Normal, but with red coating

The red coating is a result of the additives in lower-quality unleaded fuel and will be visible on the plug’s ceramic insulation. The red coating is not an indication of any engine problems.

Fuel fouled

Fuel-fouled plugs may have a shiny coating on the tip and side electrode, which may indicate a too-rich fuel mixture, ignition problems or a plug heat range that’s set too low. First, check to make sure your spark plugs have a heat range that is compatible with your engine (especially if you’ve made performance modifications). This information is available in your vehicle owner’s manual. To resolve the too-rich fuel mixture, have the fuel injection (or carburetor) adjusted to correct the air/fuel mix.

Detonation damage

This plug condition indicates that your engine timing is off and you probably need a tune-up. Another possibility is that the gasoline you’re using does not have a high enough octane rating. Again, check the owner’s manual to verify the manufacturer’s recommendation on octane level.Worn plug

This is an easy fix–replace the plug. Most plug manufacturers indicate the recommended service life on the packaging.

Carbon fouled

If your plug tip and side electrode are blackened, they have been running with too much fuel (or possibly too cool from a stuck-open thermostat). Other sources of the problem may include bad wiring or leaking injectors; in some cases the vehicle has been driven at too slow a speed for extended periods of time. The combustion process is not being allowed to have its natural burning-off, or cleaning, effect.

Preignition

The plug will reveal that the side electrode has been burned away from running too hot. The plug is firing too soon, not enough fuel is present in the air/fuel mixture or there isn’t enough fuel in the combustion chamber for a sound combustion event. Check your fuel injection and timing.

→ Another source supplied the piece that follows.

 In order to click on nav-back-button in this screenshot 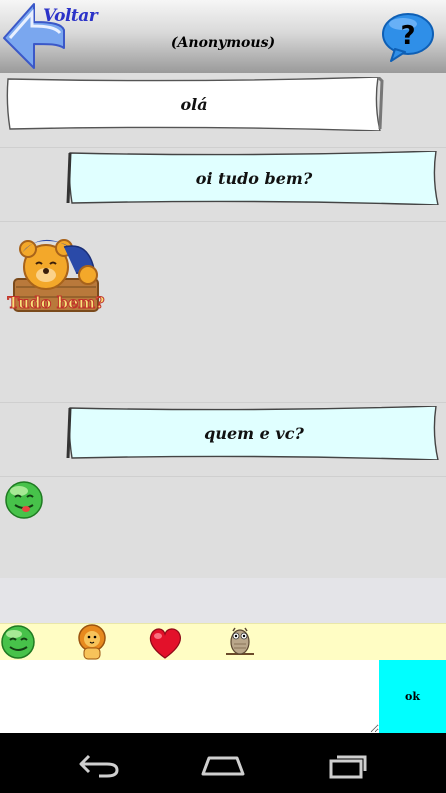, I will do `click(99, 765)`.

Take quick action, because a plug in this condition is just short of falling completely apart.Oil ash fouled

Engine oil is getting to your plugs from worn piston rings or valve guides/seals. Get to your mechanic now.

Mechanical damage

A mechanically damaged plug will look as if it’s been beaten to death by its piston, an indication that it extended too far down into the combustion chamber.

The two most common spark plug problems are hot fouling and cold fouling. The “too hot” category includes the preignition and detonation damage. Some performance improvements may be the cause for this type of plug damage. If your vehicle has performance upgrades such as a high-output coil, ignition, exhaust or cams, these can alter the engine’s recommended plug heat range, so you should consider using a spark plug with a heat range lower than the manufacturer’s recommendations.

A few of the symptoms indicated by your spark plugs have simple fixes–others require the hands and expertise of a qualified mechanic. Eitherway, the main advantage to checking out your spark plugs is for a quick diagnostic tool that gives you a fairly good idea of how well your engine is performing.